Does this mean that every person who feels some interest in their own sex has to use LGBT language? No. But honestly, I recommend it. I’ve seen same-sex attracted used as an excuse to avoid sincere self-knowledge too often to be comfortable with it. It is a personal decision, of course, and I am not recommending that anybody’s preferences be ignored; but I’m partisan enough to think that using LGBT language is, normally, in our cultural context, the best decision.


(1) Given that I’m writing about how sensitive an issue language is, many readers may be surprised or even shocked that I use the word queer, since it originated as a slur. However, queer has been largely reappropriated by the LGBT community, especially in academic and political contexts, and is one of the more usable umbrella terms at our disposal. There are still LGBT-identifying people who consider it offensive—and to them I apologize for any offense given—but it appears to me to be one of the least-bad compromises available.

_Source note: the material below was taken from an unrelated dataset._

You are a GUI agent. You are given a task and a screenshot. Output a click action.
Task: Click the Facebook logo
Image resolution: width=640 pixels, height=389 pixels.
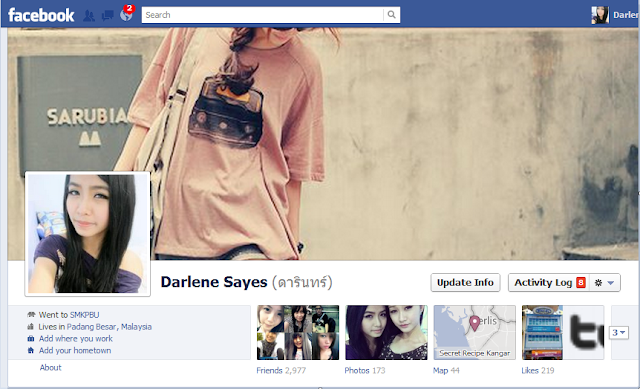41,15
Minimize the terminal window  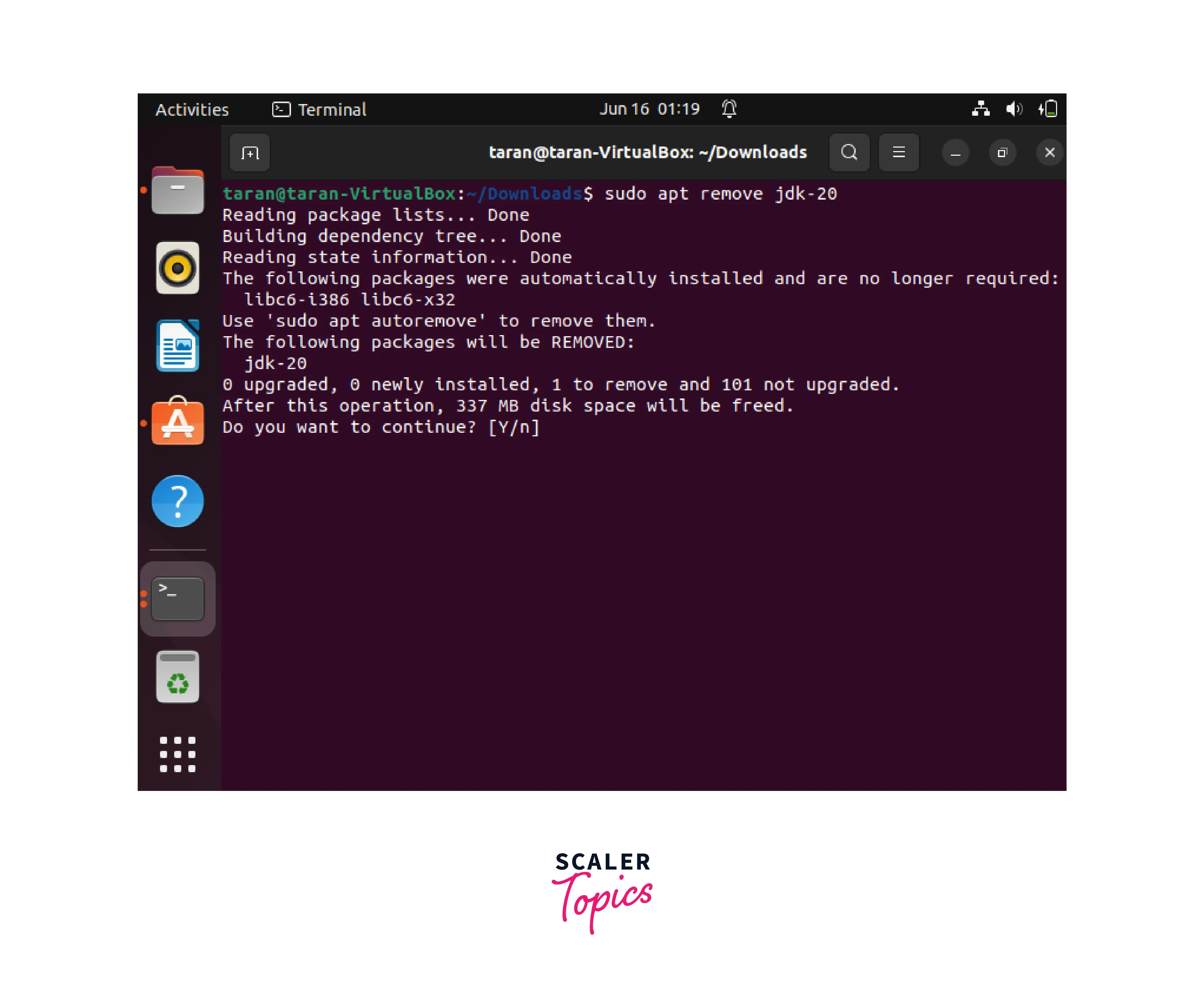[x=955, y=153]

(2) I.e., could not be changed by applying psychological or spiritual techniques. Attractions can and do fluctuate (more so in women than in men, it seems); but there is a difference between organic fluidity and decision-based modification: a difference as stark as that between a sapling growing taller in the sun, and a sapling being accidentally pulled up by an impatient gardener who thinks tugging upward on the plant will make it grow faster.